Becker verwendet vielfach Problem-verstärkende Formulierungen wie: “ … Gier … Eifersucht … Hass … Neid … Hunger … die Langeweile stiftet dich zu ungesundem Essverhalten an … du verspürst Hunger“ und immer wieder: „… Essen … Essen … Essen … Heißhunger … Verlangen“, „du isst aus emotionalen Gründen“ usw. Qualifizierte Hypnotiseure wissen, dass solche Formulierungen, vor allem wenn sie in Trance vielfach wiederholt werden, das hervorrufen, was sie aussagen. Ich hatte nach der Trance jedenfalls ziemlichen Hunger und dachte die ganze Zeit an Essen.
Dasselbe geschieht durch Suggestionen in negativer Form: „du gehst nicht zum Kühlschrank … nicht was du denkst ist wichtig … das Essen schmeckt plötzlich nicht mehr gut … du versuchst nicht, deine Emotionen (?) durch Essen zu befriedigen … du bist … nicht ausgeliefert“ usw. Negativ-Suggestionen in Trance werden von der Seele als Suggestionen in positiver Form wahrgenommen, und genauso war es auch bei mir.
Nebenbei war mir nicht klar, was das bedeuten soll, dass ich „meine Emotionen“ durch Essen befriedige. Anscheinend meinte Becker nicht Emotionen sondern Bedürfnisse, denn Emotionen kann man nicht befriedigen. Um das zu wissen, muss man nicht Psychologie studiert haben, dazu reicht ein durchschnittliches Verständnis der deutschen Sprache eigentlich aus.

________

=== ÜBUNGSAUFGABEN ===
[a] Gib aus dem Text über Beckers Hypnose-Formulierungen die Stelle zwischen „Becker verwendet vielfach“ und „Zeit an Essen.“ einschließlich wortgetreu wieder.
[b] Wie lässt sich der Absatz, der im Text über Beckers Hypnose-Formulierungen mit „Dasselbe geschieht durch Suggestionen in negativer Form“ beginnt, kürzer fassen, ohne dass seine wichtigsten Aussagen verloren gehen?
[c] Wie könnte der Text über Beckers Hypnose-Formulierungen nach seinem letzten Satz weitergehen? Schreib eine Fortsetzung.

=== FOLGENDE DATEN ===
________

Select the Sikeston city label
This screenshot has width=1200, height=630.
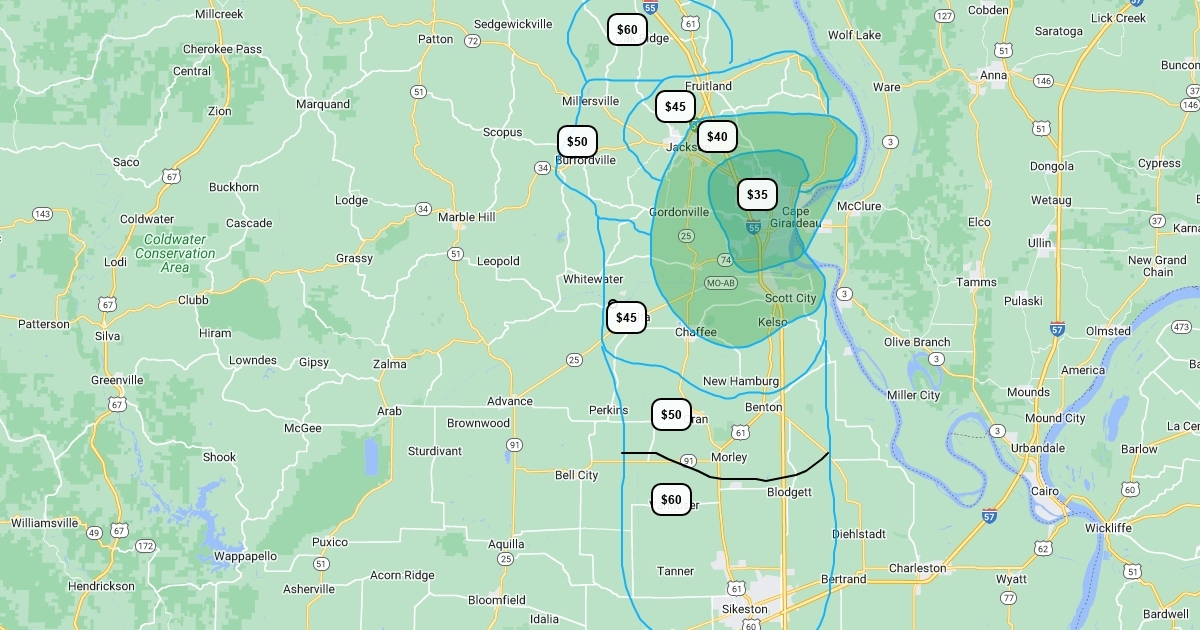tap(744, 609)
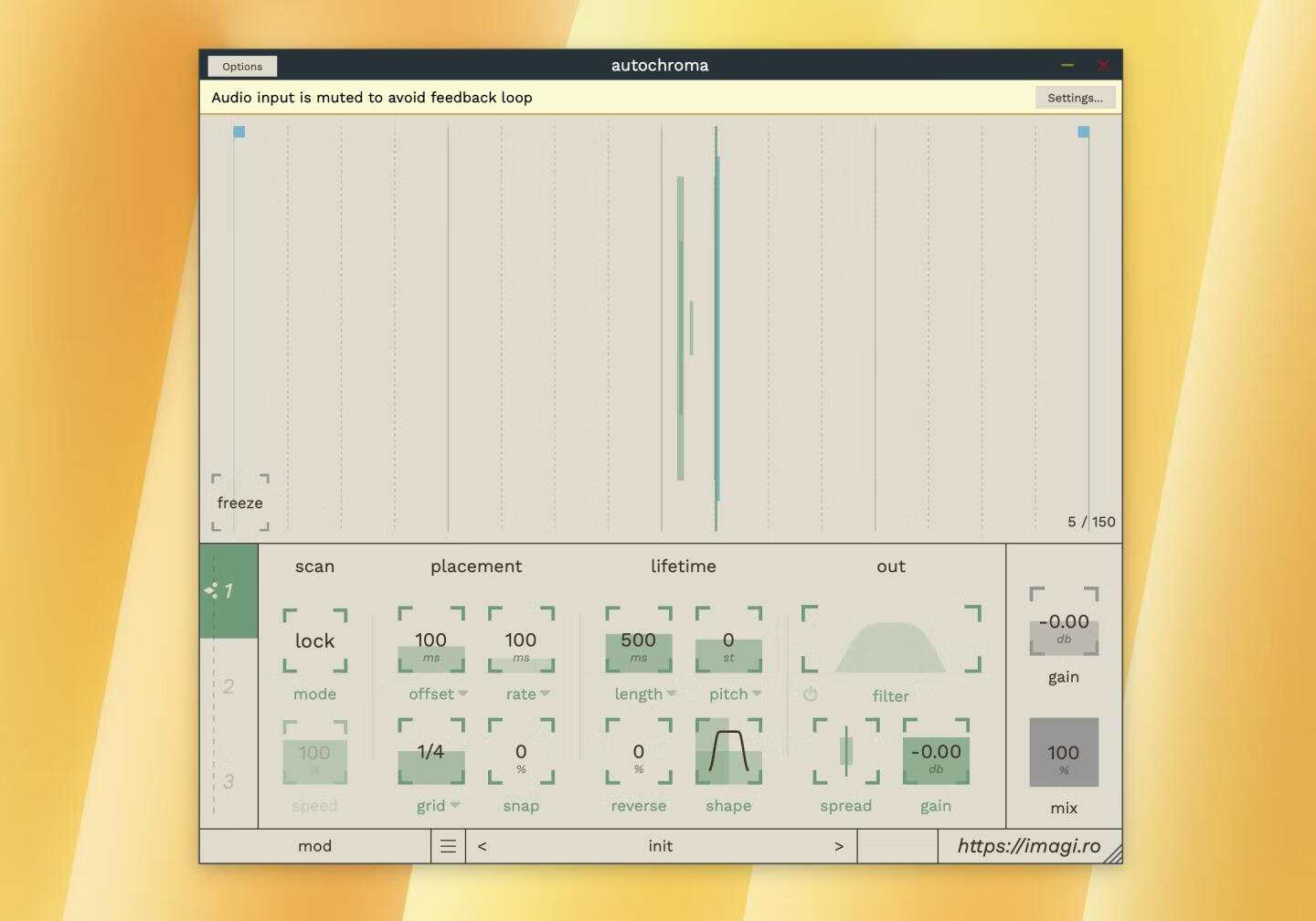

________

=== LÖSUNGEN ===
[a]
Becker verwendet vielfach Problem-verstärkende Formulierungen wie: “ … Gier … Eifersucht … Hass … Neid … Hunger … die Langeweile stiftet dich zu ungesundem Essverhalten an … du verspürst Hunger“ und immer wieder: „… Essen … Essen … Essen … Heißhunger … Verlangen“, „du isst aus emotionalen Gründen“ usw. Qualifizierte Hypnotiseure wissen, dass solche Formulierungen, vor allem wenn sie in Trance vielfach wiederholt werden, das hervorrufen, was sie aussagen. Ich hatte nach der Trance jedenfalls ziemlichen Hunger und dachte die ganze Zeit an Essen.

[b] Auch negativ formulierte Suggestionen wie „du gehst nicht zum Kühlschrank“ oder „das Essen schmeckt plötzlich nicht mehr gut“ rufen hervor, was sie aussagen. In Trance nimmt die Seele solche Negativ-Suggestionen als positive wahr, und genau so war es auch bei mir.

[c]
Weil Becker nicht weiß, wie man mit psychischen Problemen wie Übergewicht professionell arbeitet, verwendet er völlig verschwurbelte therapeutische Konzepte: „Sage zu dir selbst: ‚ich vergebe mir all das, was mich in der Vergangenheit verletzt hat‘.“ Wie bitte? Ich soll mir vergeben, was mich verletzt hat? Was soll das denn? Das ist doch reiner Unsinn. Schlimmer: es suggeriert indirekt, ich sei verantwortlich für das, was mich verletzt hat und trüge die Schuld daran, die ich mir nun selbst „verzeihen“ müsse. So etwas verstärkt psychisches Leid statt es zu lindern.
Geradezu unverantwortlich fand ich, dass Becker in einer Radio-Sendung (also einem komplett ungeschützten Rahmen) mit unreflektierten und zeitlich unbegrenzten Suggestionen auftritt wie: „dein Unterbewusstsein öffnet sich jetzt ganz weit“, „alles was ich von jetzt an (!) zu dir sage, wird sofort zu deiner Realität“ usw. Ich habe mich gefragt, was passieren würde, wenn ich ein traumatisierter Mensch wäre, dessen Unterbewusstsein sich jetzt zuhause im Wohnzimmer neben dem Radioapparat „ganz weit öffnet“. Oder wenn ich magersüchtig wäre und die Suggestion erhalte: „du erreicht dein Wunschgewicht“ (für Magersüchtige ist ihr „Wunschgewicht“ praktisch gar kein Gewicht mehr).
Fazit: Hier ist ein einer am Werk, der offenbar nicht weiß, was er tut. Die medienwirksame und zweifellos für Becker finanziell höchst einträgliche Aktion zeigt wieder einmal, dass Hypnose eine gründliche Ausbildung voraussetzt, dass Showhypnotiseure im Gegensatz zu ihrem grandiosen Auftreten überaus primitive Hypnotiseure sind, und dass die psychotherapeutische Anwendung von Hypnose in die Hände von qualifizierten Fachleuten gehört.